Learning Syntactic Structures from Visually Grounded Text and Speech
Add to Google Calendar
Meeting ID: 935 3938 9558
Language is highly structured: humans can learn language naturally and efficiently, as well as using natural language to interact with the world. Even more impressively, though humans implicitly develop and use structure for language processing in their daily communication, the explicit structure of sentences is almost never given.
In this talk, I will present our work that models syntax acquisition by learning from visually grounded text and speech. I will introduce the task of visually grounded grammar induction and our proposed solution based on visual concreteness estimation of text spans, as well as our recent attempt that extend the framework to visually grounded speech. I will conclude the talk by discussing the remaining challenges and potential directions for future work.
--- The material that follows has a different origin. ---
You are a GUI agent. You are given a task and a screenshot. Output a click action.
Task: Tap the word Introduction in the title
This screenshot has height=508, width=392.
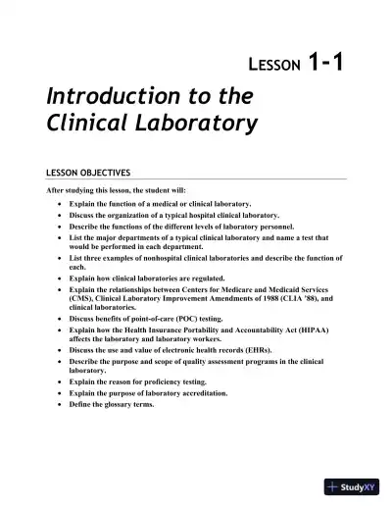110,97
Freda Shi is currently a Ph.D. candidate at the Toyota Technological Institute at Chicago. She will join the David R. Cheriton School of Computer Science at the University of Waterloo as an Assistant Professor and the Vector Institute as a Faculty Member in July 2024. Her research interests are in computational linguistics, natural language processing and related aspects of machine learning. Her work has been recognized with best paper nominations at ACL 2019 and 2021, as well as a Google PhD Fellowship. She obtained her B.S. in Intelligence Science and Technology from the School of EECS at Peking University and minored in Sociology.